NASCAR's 18-wheelers make a statement wherever they go. Why not let them make a statement on NASCAR Green too? (Photo: Getty Images for NASCAR)
In Congressional testimony last fall on this issue ( http://bit.ly/HH3W03 ), it was suggested that using natural gas instead of diesel could result in a fuel cost savings of an astounding 80 percent. If correct, that would cut a NASCAR trucker's annual fuel bill to about $5,000.
More conservatively, natural gas or propane should cost about half diesel or gasoline, which would still be a sizeable savings.
Of course converting these big rigs to natural gas would be a significant cost.
And there is the obvious issue of finding gas stations that would offer natural gas fill-ups.
Still, as fuel prices rise, it does seem like an issue worth studying and debating.
Roush thinks so.
And there is the Detroit angle too. Chrysler plans to start selling Ram pickups that run on natural gas as well as gasoline this summer. General Motors too is pushing natural gas/gasoline pickups for sale later this year. Ford offers options, but seems reluctant to get too far out front because of the dearth of refueling stations. Toyota, when asked about natural gas options, points to its hydrogen cell technology. Honda already sells a passenger car Civic which runs on natural gas (though not many American buyers yet).
And there are a number of companies working in the conversion business ( http://bit.ly/H4ubLD ).
The haulers: more than just a home-away-from-home. Coast-to-coast rolling billboards for NASCAR racing and its sponsors (Photo: Getty Images for NASCAR)
Here's what the Wall Street Journal has to say about the issue: http://on.wsj.com/it9fMc
Now maybe this is all just fuzzy math. But it sure looks like there's a case to be made for some good, positive PR here for the sport of NASCAR racing, at relatively little cost.
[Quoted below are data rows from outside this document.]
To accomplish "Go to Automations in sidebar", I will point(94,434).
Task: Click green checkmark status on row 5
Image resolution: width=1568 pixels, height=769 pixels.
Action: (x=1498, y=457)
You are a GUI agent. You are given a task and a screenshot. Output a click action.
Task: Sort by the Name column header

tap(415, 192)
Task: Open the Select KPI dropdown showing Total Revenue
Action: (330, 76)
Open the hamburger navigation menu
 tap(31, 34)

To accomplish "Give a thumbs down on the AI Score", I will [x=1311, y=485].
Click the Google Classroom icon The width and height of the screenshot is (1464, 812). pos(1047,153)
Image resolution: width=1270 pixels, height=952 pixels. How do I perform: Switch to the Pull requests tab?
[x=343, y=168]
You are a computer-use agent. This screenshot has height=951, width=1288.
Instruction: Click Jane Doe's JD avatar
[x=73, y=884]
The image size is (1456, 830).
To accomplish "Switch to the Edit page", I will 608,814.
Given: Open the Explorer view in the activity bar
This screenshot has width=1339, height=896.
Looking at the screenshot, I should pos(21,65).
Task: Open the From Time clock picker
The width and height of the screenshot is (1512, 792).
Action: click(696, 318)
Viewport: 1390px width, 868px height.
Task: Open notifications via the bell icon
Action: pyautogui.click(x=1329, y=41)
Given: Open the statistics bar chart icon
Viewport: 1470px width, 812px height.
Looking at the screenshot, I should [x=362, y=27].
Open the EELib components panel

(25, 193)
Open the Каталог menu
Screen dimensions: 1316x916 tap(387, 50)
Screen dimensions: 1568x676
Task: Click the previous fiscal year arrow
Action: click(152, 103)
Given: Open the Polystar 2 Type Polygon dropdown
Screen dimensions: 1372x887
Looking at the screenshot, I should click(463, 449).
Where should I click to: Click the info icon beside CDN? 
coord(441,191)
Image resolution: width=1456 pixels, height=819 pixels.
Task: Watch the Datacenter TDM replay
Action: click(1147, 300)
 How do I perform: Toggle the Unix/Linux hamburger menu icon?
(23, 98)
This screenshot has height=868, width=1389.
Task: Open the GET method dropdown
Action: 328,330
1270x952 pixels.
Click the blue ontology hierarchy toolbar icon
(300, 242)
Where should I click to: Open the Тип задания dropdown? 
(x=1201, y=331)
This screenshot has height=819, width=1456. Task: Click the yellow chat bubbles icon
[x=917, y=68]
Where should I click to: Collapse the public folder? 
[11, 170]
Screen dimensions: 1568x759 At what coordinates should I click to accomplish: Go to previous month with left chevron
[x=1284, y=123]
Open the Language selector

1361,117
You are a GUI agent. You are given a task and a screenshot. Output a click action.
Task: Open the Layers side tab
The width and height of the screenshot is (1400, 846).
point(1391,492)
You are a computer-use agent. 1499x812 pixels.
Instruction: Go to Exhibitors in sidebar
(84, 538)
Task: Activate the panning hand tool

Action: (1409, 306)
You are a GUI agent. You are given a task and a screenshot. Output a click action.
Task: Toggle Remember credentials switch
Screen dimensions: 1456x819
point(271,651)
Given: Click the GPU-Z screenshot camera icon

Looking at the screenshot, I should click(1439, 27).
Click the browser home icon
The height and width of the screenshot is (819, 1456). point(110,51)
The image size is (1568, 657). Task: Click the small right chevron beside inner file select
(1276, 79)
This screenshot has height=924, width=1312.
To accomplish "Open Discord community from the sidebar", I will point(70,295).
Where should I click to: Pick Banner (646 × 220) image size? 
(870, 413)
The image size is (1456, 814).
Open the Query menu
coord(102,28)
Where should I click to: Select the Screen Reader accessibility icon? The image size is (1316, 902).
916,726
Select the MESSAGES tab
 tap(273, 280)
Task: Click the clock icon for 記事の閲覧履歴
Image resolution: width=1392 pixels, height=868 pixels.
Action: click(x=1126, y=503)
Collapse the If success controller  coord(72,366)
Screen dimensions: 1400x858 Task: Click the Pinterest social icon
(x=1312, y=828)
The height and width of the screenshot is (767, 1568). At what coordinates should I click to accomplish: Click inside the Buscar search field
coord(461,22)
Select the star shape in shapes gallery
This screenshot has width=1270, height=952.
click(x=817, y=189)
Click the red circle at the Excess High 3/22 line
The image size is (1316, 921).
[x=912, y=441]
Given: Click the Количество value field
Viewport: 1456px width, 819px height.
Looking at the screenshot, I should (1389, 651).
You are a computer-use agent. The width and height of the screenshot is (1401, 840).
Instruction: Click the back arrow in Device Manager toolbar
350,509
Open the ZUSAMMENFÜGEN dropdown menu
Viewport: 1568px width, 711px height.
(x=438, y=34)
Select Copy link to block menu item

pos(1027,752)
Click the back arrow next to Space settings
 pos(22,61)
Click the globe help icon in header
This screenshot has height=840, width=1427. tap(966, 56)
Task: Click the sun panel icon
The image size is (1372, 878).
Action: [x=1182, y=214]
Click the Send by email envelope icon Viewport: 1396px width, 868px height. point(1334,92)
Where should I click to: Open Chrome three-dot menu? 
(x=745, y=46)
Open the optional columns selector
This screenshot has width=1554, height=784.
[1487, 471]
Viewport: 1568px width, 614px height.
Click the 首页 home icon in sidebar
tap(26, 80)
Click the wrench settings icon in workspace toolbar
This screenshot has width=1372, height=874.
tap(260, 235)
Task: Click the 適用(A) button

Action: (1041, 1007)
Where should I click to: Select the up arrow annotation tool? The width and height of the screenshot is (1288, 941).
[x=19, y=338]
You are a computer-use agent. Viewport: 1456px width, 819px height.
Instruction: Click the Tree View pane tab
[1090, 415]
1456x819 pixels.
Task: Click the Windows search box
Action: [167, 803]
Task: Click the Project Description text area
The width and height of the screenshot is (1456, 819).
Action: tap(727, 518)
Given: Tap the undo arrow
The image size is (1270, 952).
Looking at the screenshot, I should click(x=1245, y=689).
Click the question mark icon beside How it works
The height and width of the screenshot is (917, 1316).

In fact, maybe it's a marketing opening for a potential NASCAR Sprint Cup sponsor....
Roush sees the potential:
"We do have an interest in natural gas; we see it as one of the alternatives.
"But I'm mostly excited in the short term about propane...because I think propane is easier to adapt than natural gas.
"Natural gas takes 2500 pounds (psi) to liquefy, or so, and propane takes about 200 pounds.
"But there is an opportunity to decrease our dependence on foreign oil by using some of our natural resources, oil shale and that sort of thing, as well as CNG (compressed natural gas) and LPG (liquid propane gas).
"Those are things we're working with government agencies on, and with industries on, to figure out how to make the impact as positive it can be.
Ford's Edsel Ford (R) and NASCAR owner Jack Roush (Photo: Autostock)
"I don't have any over-the-road haulers on CNG," Roush goes on. "But we do have a propane conversion activity in Michigan (where Roush Industries is headquartered); and we've had discussions with UPS and Frito-Lay (PepsiCo) and a number of other companies that are hub-and-spoke type operations, where they can return to their base and get filled up once a day, or twice a day, depending on the size of their tank and the size of their run.
"We working with Ford Motor Company and with a number of federal agencies, and it is having an impact already."
Roush points out that "Propane is lower in emissions, lower in particulates, lower in oxides of nitrogen, while in the same power as gasoline.
"And it has government incentives for fleet users."
The cost to convert a vehicle to natural gas or propane?
"We do not have every engine in the trucking business or in the utility vehicle/light truck business converted yet," Roush says. "But for the systems we have converted -- which are not diesel to propane, but rather gasoline to propane -- it's about $10,000.
"For an average hub-and-spoke type operation, it would take about 2-1/2 to 3 years to get the money back on that investment. And if you use that vehicle another two or three years, which is typical, you'll save yourself at least $10,000 in fuel costs."
But what about converting these NASCAR Sprint Cup and Nationwide haulers from diesel to propane?
"It's on the radar screen," Roush says. "But it's not tomorrow."